Keberadaan topeng monyet mulai tergerus  zaman, namun kok masih ada beratraksi menghibur masyarakat, entahlah yang jelas ia datang untuk mendapatkan uang di masa Pandemi Covid-19.
Topeng monyet merupakan hiburan tersendiri di era tahun 80-an. Sering kali kita  mendengar kata "sarimin pergi ke pasar" yang dilantunkan sang pawang atau pemilik. Kata-kata tersebut mengingatkan kita akan sebuah hiburan rakyat yang populer di eranya.
Seiring perjalanan waktu keberadaan atraksi topeng monyet mulai tergerus zaman dan semakin banyak orang yang menentangnya, dikarenakan mengeksploitasi hewan.
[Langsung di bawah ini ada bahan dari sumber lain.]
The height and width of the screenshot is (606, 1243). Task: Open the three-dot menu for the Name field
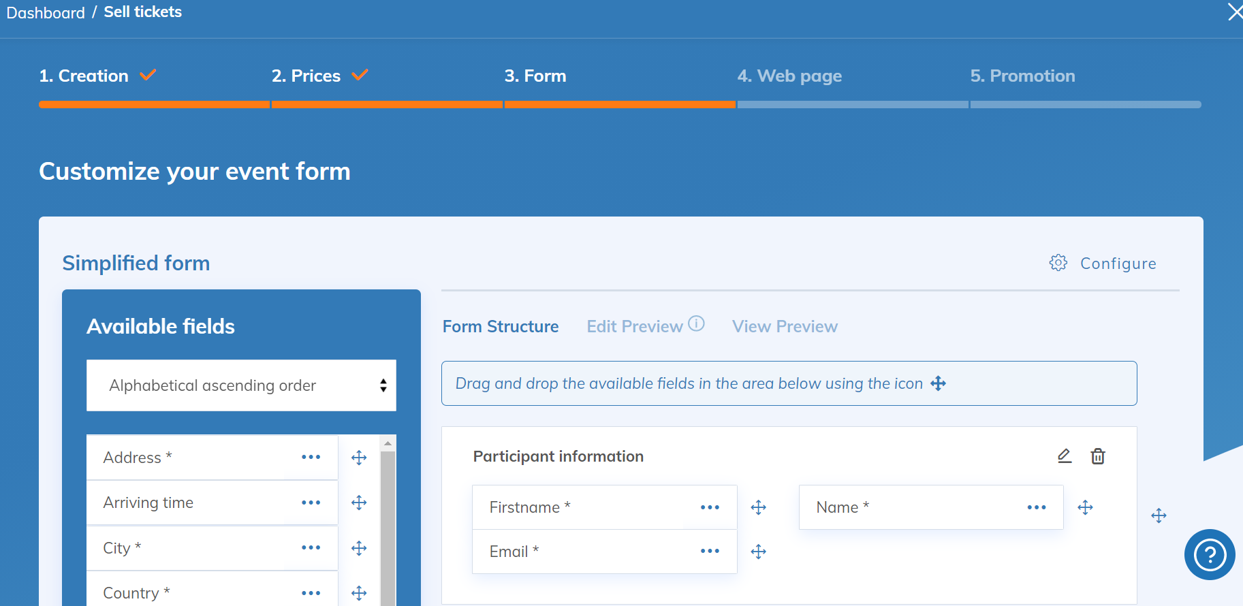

Memang kalau dahulu kita perhatikan secara seksama, atraksi topeng monyet ini mengandung unsur kekerasan terhadap hewan, pasalnya selain lehernya terikat rantai, monyet ini dipaksa beraksi tak ubahnya sirkus spektakuler, menghibur banyak orang khususnya anak-anak.
Kesenian topeng monyet ini baru saya saksikan langsung, setelah tetangga memanggil seorang pemilik topeng monyet keliling perumahan.
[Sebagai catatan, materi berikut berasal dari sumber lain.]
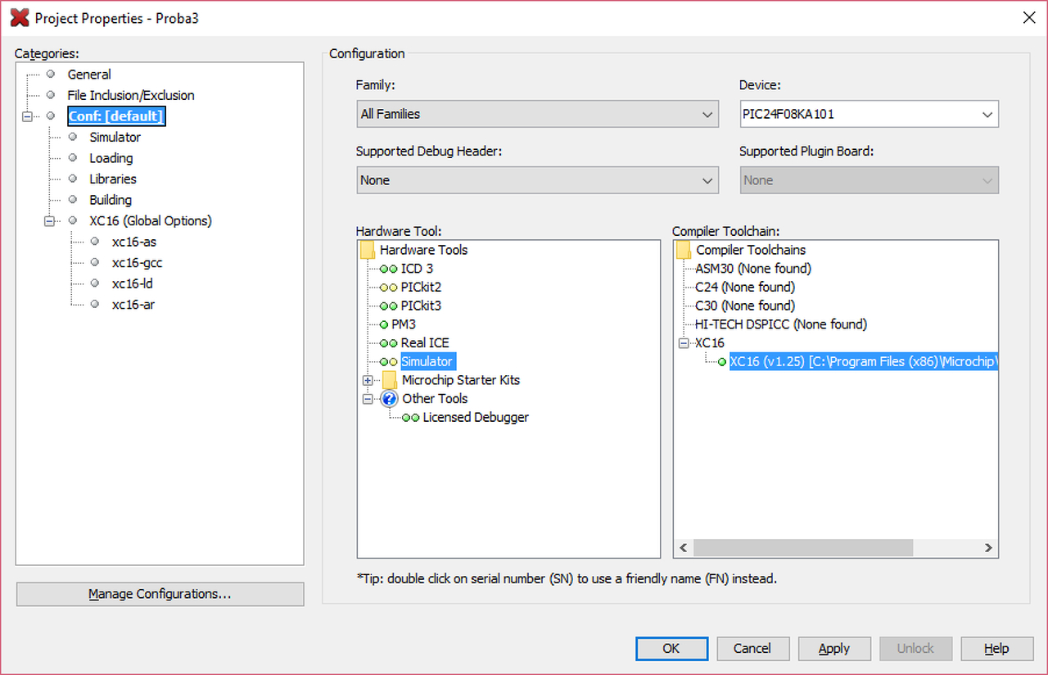This screenshot has width=1048, height=675.
Task: Select the Building category
Action: 111,200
Pemilik monyet yang dimanfaatkan buat "atraksi" monyet ini pada umumnya berjalan berkeliling kompleks perumahan dari tempat yang satu ke tempat yang lain di daerah kawasan perumahan BPS 1 Makassar. Sabtu (15/01/2022). Alhamdulillah di Makassar pemiliknya tidak lagi berjalan kaki, tapi sudah mengendarai kendaraan bermotor.
Tak lama setelah dipanggil, suara musik gamelan mengiringi atraksi topeng monyet yang digelar di halaman sebuah rumah tetangga. Dengan lincahnya sang monyet berlari-larian, melompat, meliuk-liuk beratraksi mengikuti instruksi sang pemilik yang mendampinginya sembari menarik-narik tali pengikat leher monyet, agar beratraksi mengikuti instruksi pemiliknya.
Memang menghibur sih, tapi miris juga melihat monyet itu tersiksa oleh rantai yang menjerat lehernya, ini tentu sangat menyakitkan bagi sang hewan. Apalagi leher manusia.